Challenge: The city of Laguna Beach was hit hard by a devastating wildfire, which displaced many homeowners and depressed the city and its inhabitants as a whole. This disaster would, most certainly, be followed by a major flood because of the denuded hillsides. No one expected the earthquake. They were certifiable disasters, which would leave citizens and city officials struggling to recover and rebuild in an environment of devastating chaos.
Result: The Governor declared the area a disaster. We were assigned to spearhead Public Information for the Governor’s Office of Emergency Services (OES) in the city of Laguna Beach. In addition to working with the media, we created a library that held pamphlets, books and reliable information for rebuilding and for maneuvering through the complicated process of receiving funding and humanitarian aid. It also held information that prepared residents for additional disasters. We answered the requests of individual citizens and attended public forums about disaster relief. In addition, we produced a monthly newsletter and we wrote and produced the Flood Preparedness video for the Laguna Beach Fire Department.

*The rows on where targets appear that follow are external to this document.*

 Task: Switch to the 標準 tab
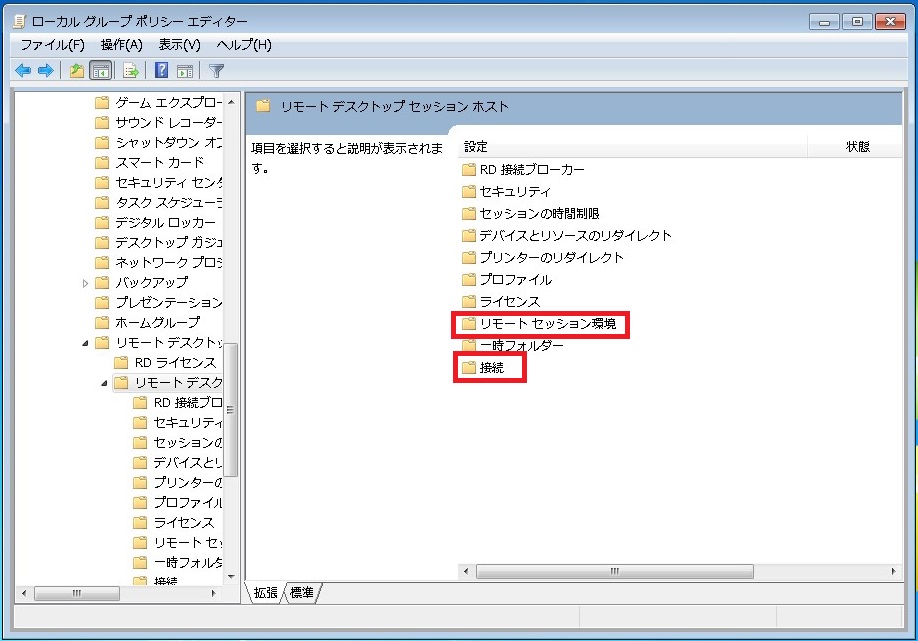pos(301,593)
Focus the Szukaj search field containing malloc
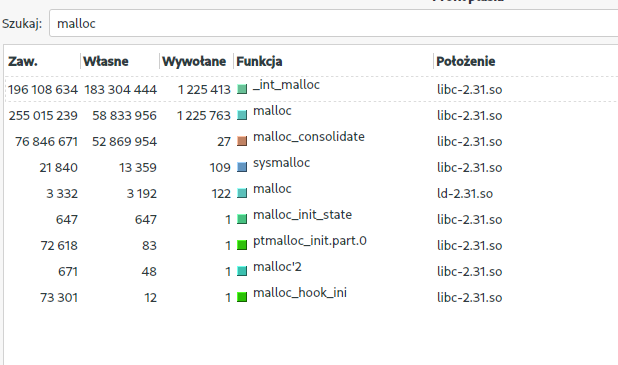Viewport: 618px width, 365px height. (333, 23)
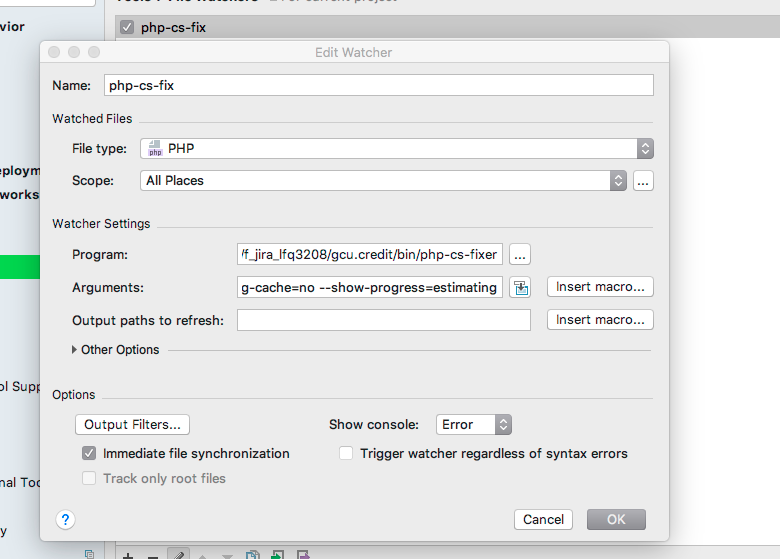Browse for Program path with ellipsis button
Screen dimensions: 780x559
tap(519, 254)
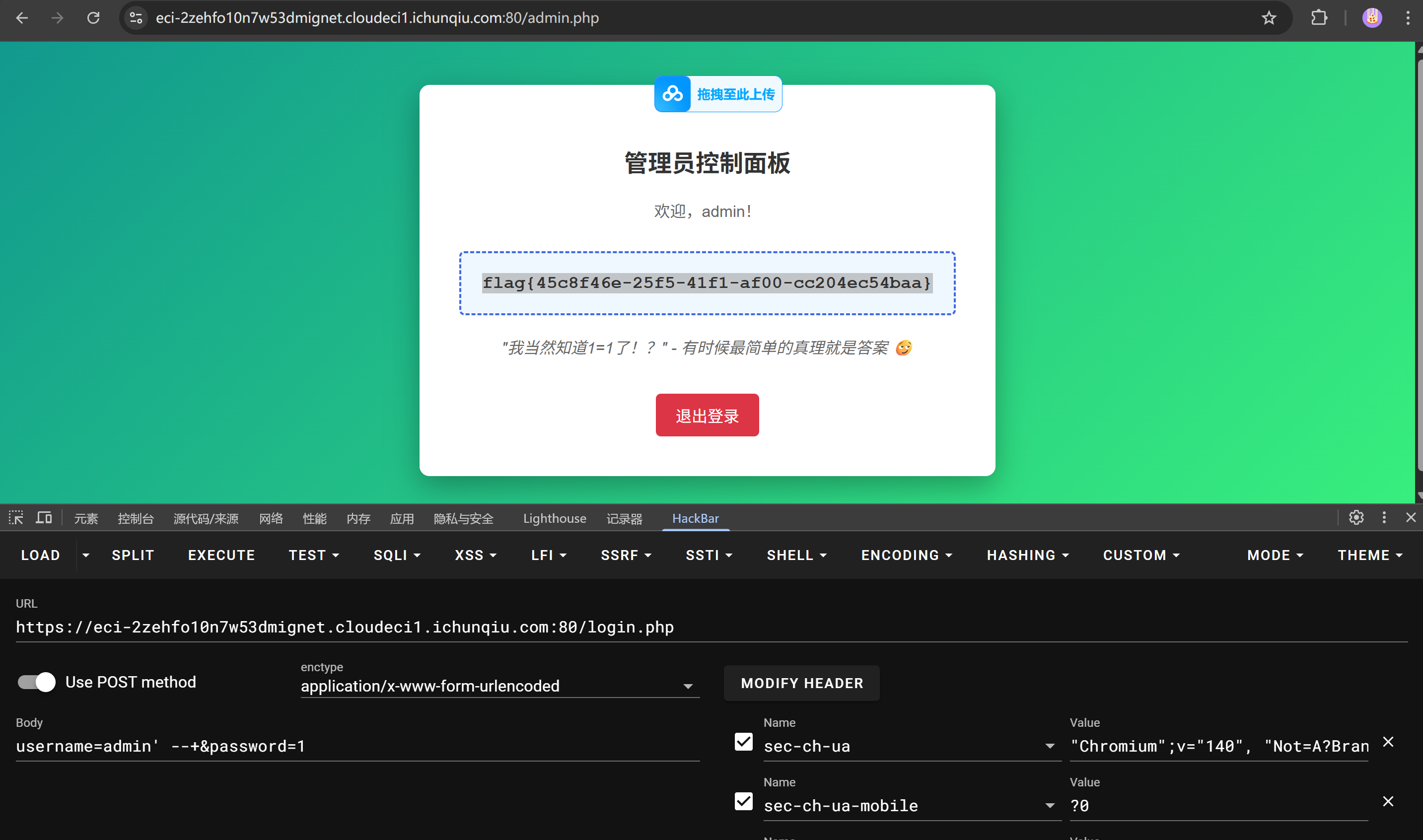Viewport: 1423px width, 840px height.
Task: Open DevTools settings gear icon
Action: [x=1355, y=518]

Challenge: A racial-volcanic crisis erupted for Fountain Valley Regional Hospital & Medical Center. A black man was seriously injured by a white police officer in a controversial Orange County shooting. The survivor was brought to the hospital’s trauma center. It was a media circus with reporters trying to gain access to the patient 24 hours. Employees, unauthorized to give information, were relaying incorrect facts and the patient’s doctors were uncomfortable speaking with the media about the condition of their patient, who became involved in a sensitive legal case.
Result: The patient was moved into a private room to lessen the impact on other patients. We worked with him and his lawyer to ensure that media interviews be granted only during visitation hours. A crisis communication plan was put into place that included official daily patient condition reports relayed directly to the media and hospital department heads and their staff. This eradicated misquotes and rumors. As the media frenzy increased, we prepared attending doctors for a press conference. A handout, with definitions of technical jargon and explanation of the patient's condition in layman terms, was given to reporters.

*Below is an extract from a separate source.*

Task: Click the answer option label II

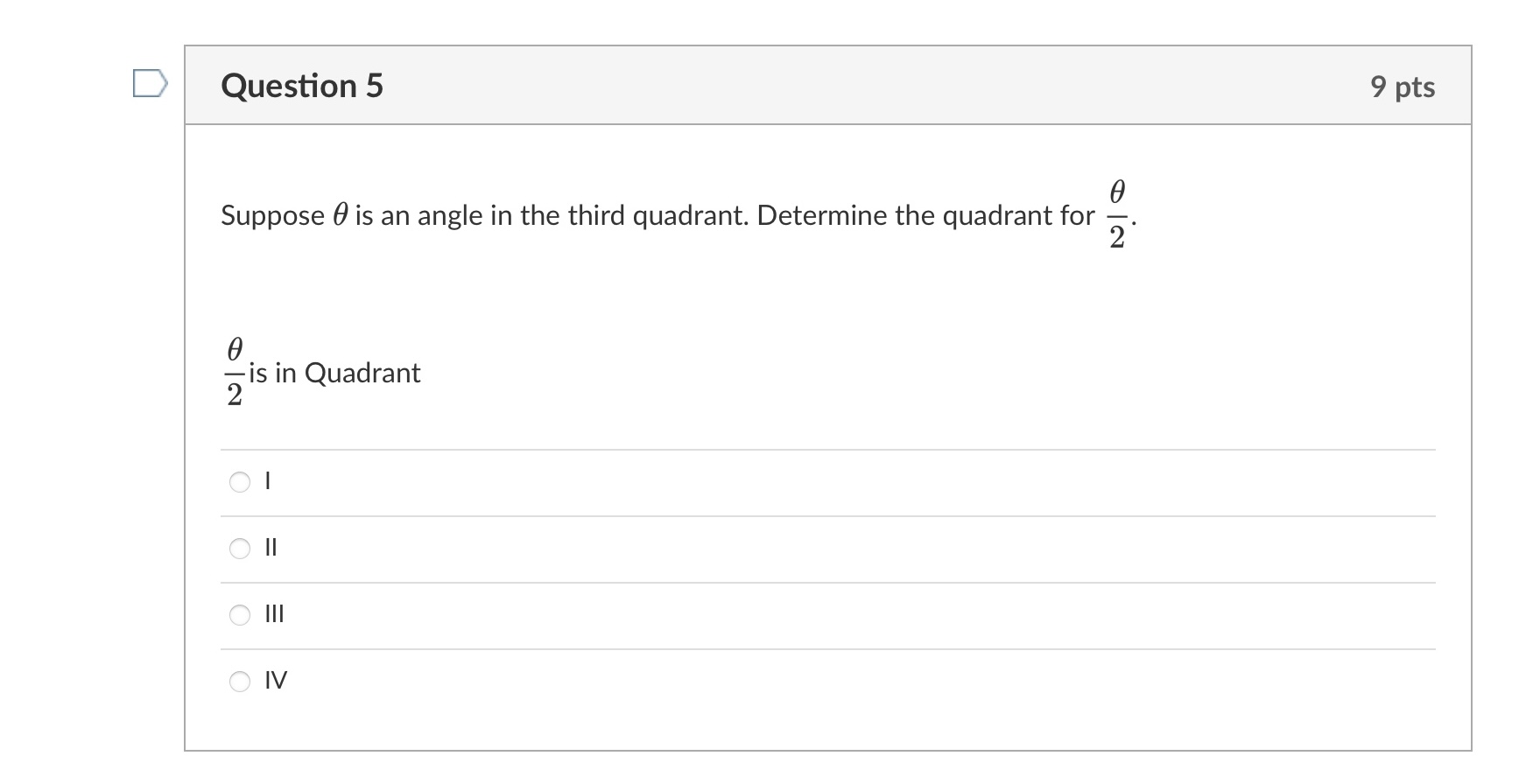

Following the press conference, the attending doctors felt more confident and became more accessible to the media, giving carefully prepared condition statements directly from their offices. With new access to attending physicians and regulated hours of visitation, the media circus died down and the hospital went back to business as usual.

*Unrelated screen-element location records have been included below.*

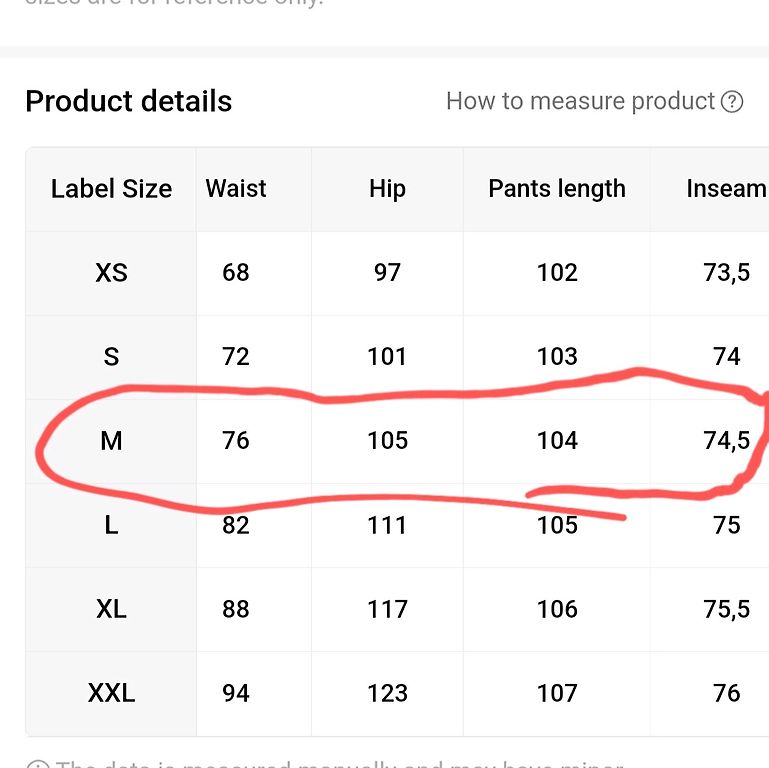This screenshot has width=769, height=768.
Task: Select the Inseam column header
Action: 727,189
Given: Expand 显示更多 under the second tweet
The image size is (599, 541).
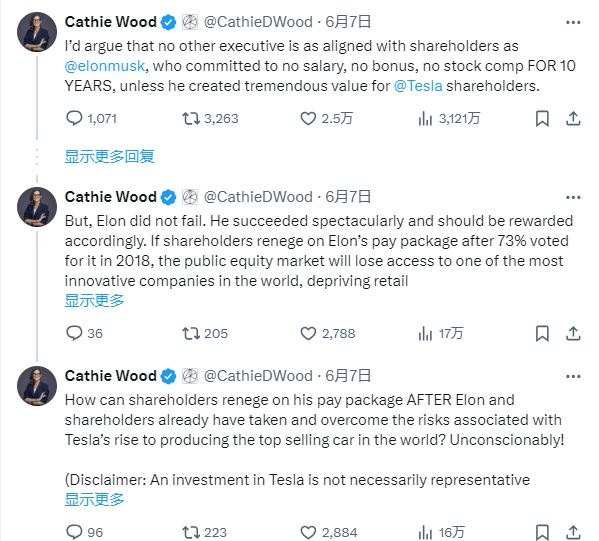Looking at the screenshot, I should pyautogui.click(x=94, y=301).
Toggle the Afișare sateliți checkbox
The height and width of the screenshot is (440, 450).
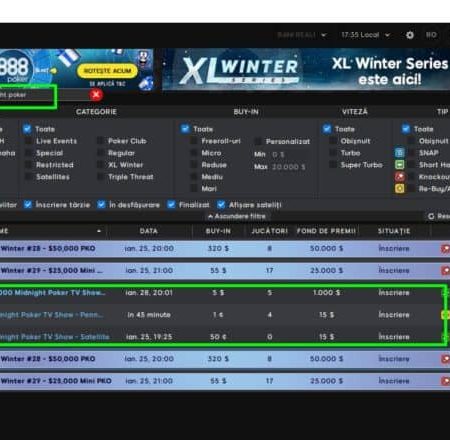coord(221,205)
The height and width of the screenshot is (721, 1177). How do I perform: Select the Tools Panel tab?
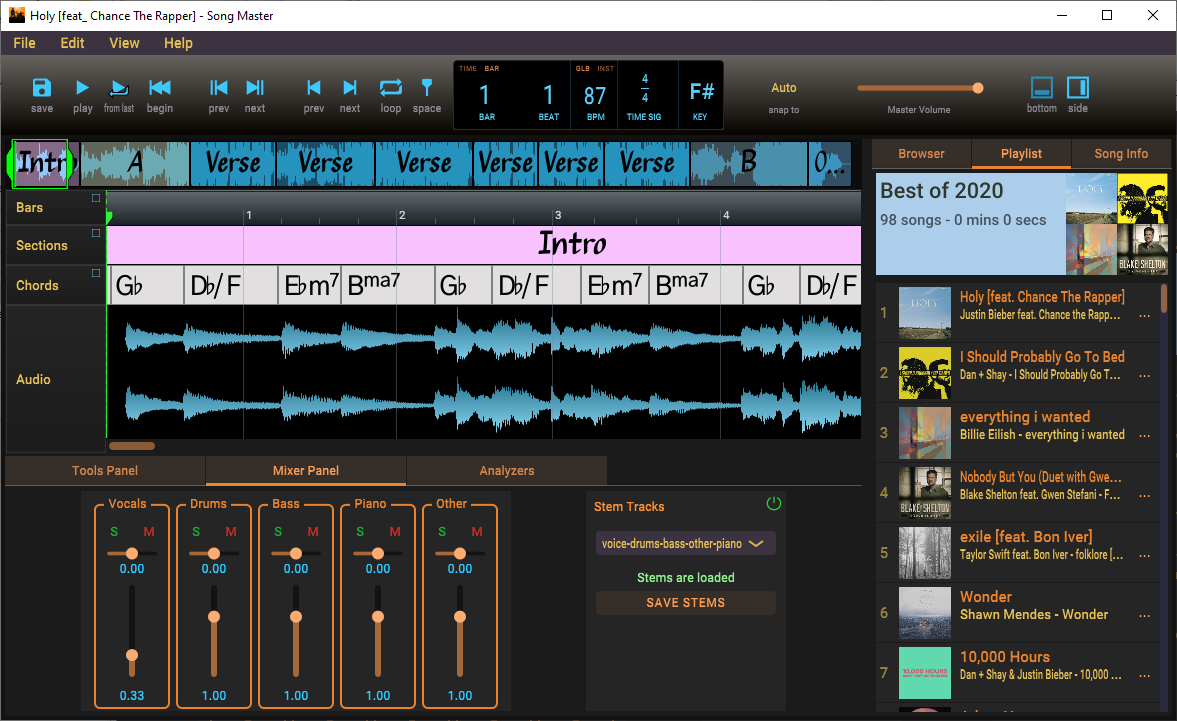click(x=105, y=471)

Challenge: The owners of the Hilton Waterfront Beach Resort were in the process of building a new, adjacent hotel. They wanted to enhance the reputation of the Hilton Waterfront and to get the positive word out about the new property, which was in need of city support and financial investors. In addition, they wanted to promote the Hilton Waterfront and its events.
Result: Media lists were formed, newsletters and press releases created and sent, press tours given, and an international strategic media relations plan was put in place. These resulted in sell-out attendances for the new Taste of Huntington Beach; goodwill towards the new property, enticement of financial backers, and the eventual completion of the Hyatt Regency Huntington Beach Resort and Spa; and the highest sales volume in the Hilton Waterfront Beach Resort's 10-year history.